PAGE EXTRACT ::
•••••

Groundwater Extraction Cross-sectional scanning electron microscope image of a polymeric membrane. Membranes are at the heart of reverse osmosis technology, allowing only water to pass through while selectively filtering salts and other impurities. (Image courtesy of Ngai Yin Yip)

From Water to Food to Energy and More
That link between water management and improved energy efficiency is no accident. More communities and policy makers in recent years have seen the connections between water treatment, energy use, food production, climate change, and business. Trade-offs that improve one sector at the expense of another no longer make sense. For instance, one innovation being embraced particularly in arid, highly water-scarce parts of the world is desalination—using reverse osmosis techniques to draw seawater through specialized polymeric membranes to filter out salt, yielding clean freshwater. Half of the world’s population lives about 60 kilometers from a coastline, affording access to abundant seawater. However, desalination is energy intensive compared with other water collection and treatment methods.

Ngai Yin Yip, assistant professor in the department of earth and environmental engineering, studies the fundamental mechanism behind the transport of seawater through the membrane material. The goal is to use those insights to develop another material that desalinates more efficiently, likely in the range of a 5 percent to 30 percent improvement in performance. “Because the global desalination market is over tens of billions of dollars, even 5 percent will translate into a huge increase in productivity and cost reduction,” Yip said.

•••••

RECORD SET ::
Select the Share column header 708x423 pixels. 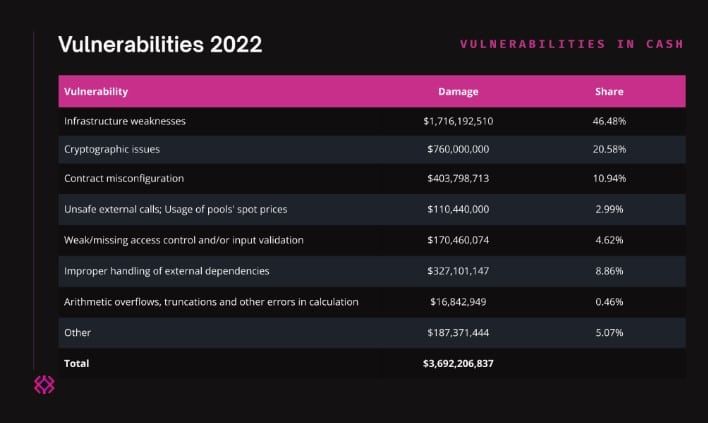[x=609, y=92]
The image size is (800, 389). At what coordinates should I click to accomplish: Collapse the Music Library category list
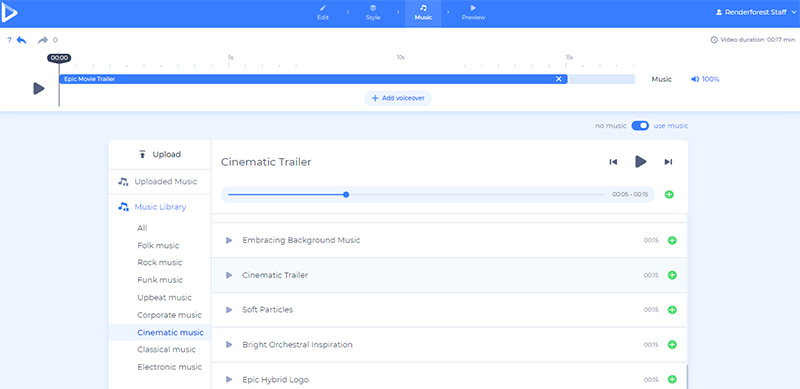click(159, 207)
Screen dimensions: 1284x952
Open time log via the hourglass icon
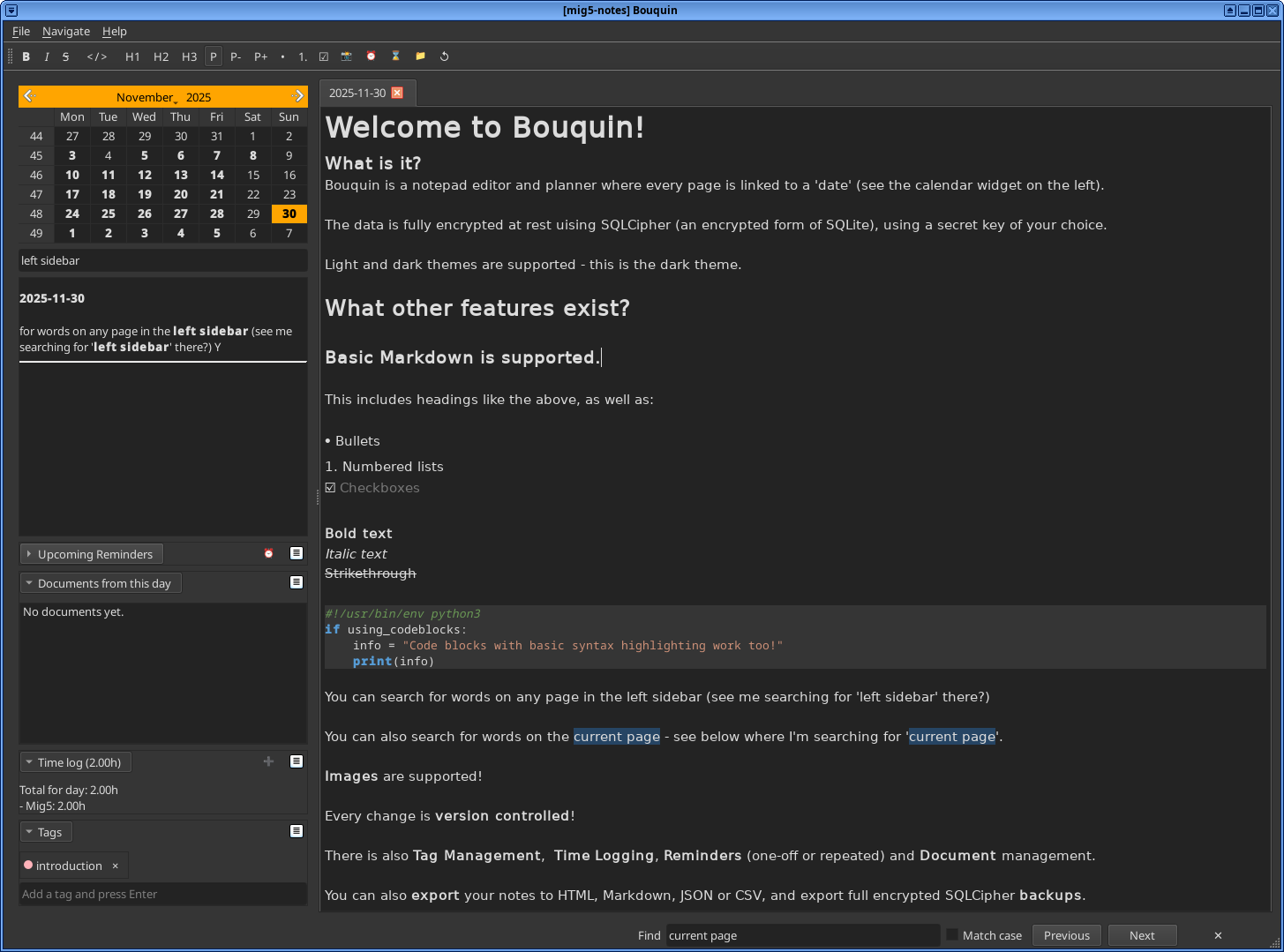[x=395, y=56]
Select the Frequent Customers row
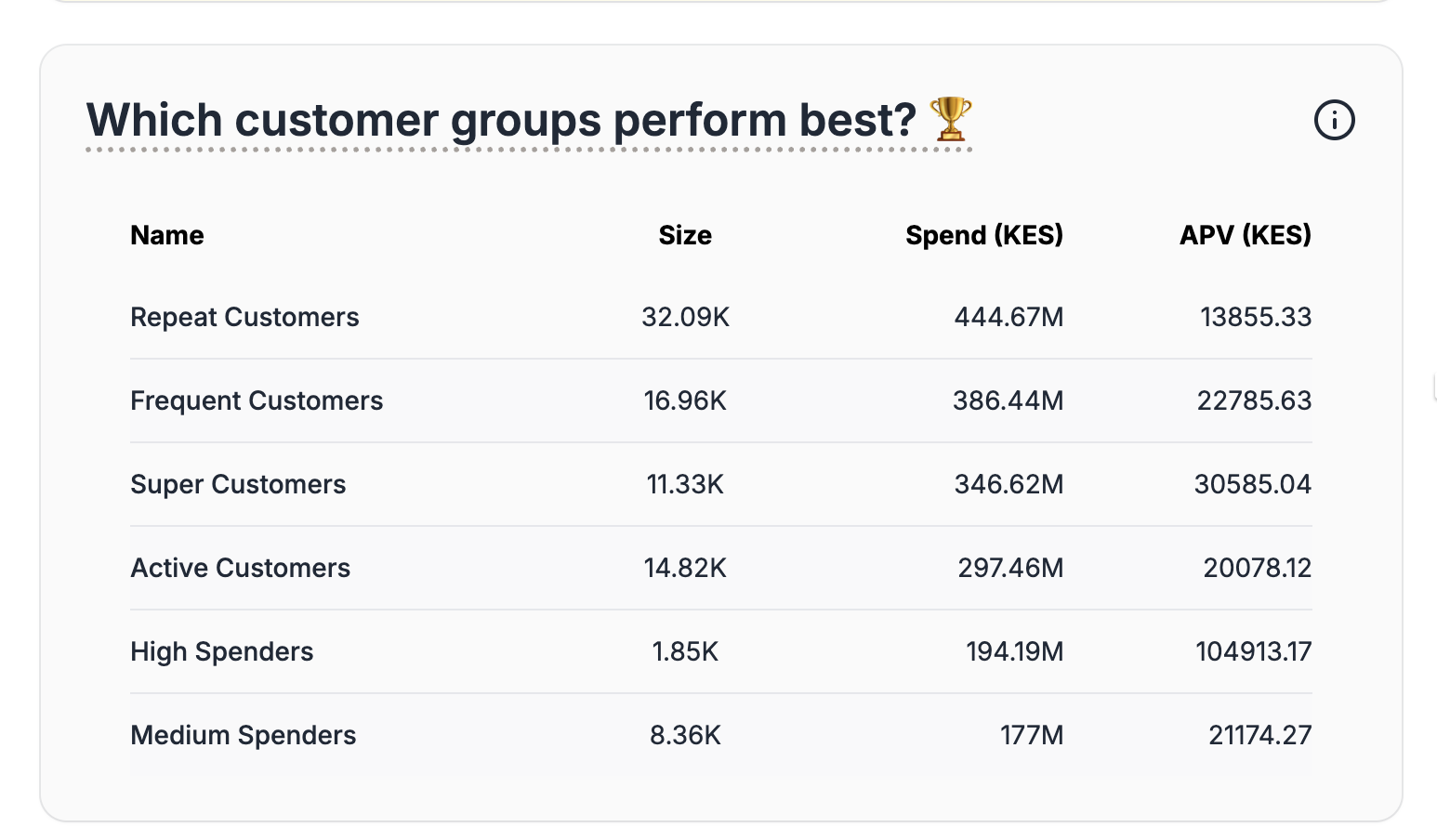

•••••

REQUIRED ACTION A :: In the desalination passage, roughly how far from a coastline does half of the world's population live?
REQUIRED ACTION B :: From the desalination passage, copy word for word the part that opens with the words containing "From Water to" and closes with "and treatment methods.".

TASK RESPONSE A :: About 60 kilometers.

TASK RESPONSE B ::
From Water to Food to Energy and More
That link between water management and improved energy efficiency is no accident. More communities and policy makers in recent years have seen the connections between water treatment, energy use, food production, climate change, and business. Trade-offs that improve one sector at the expense of another no longer make sense. For instance, one innovation being embraced particularly in arid, highly water-scarce parts of the world is desalination—using reverse osmosis techniques to draw seawater through specialized polymeric membranes to filter out salt, yielding clean freshwater. Half of the world’s population lives about 60 kilometers from a coastline, affording access to abundant seawater. However, desalination is energy intensive compared with other water collection and treatment methods.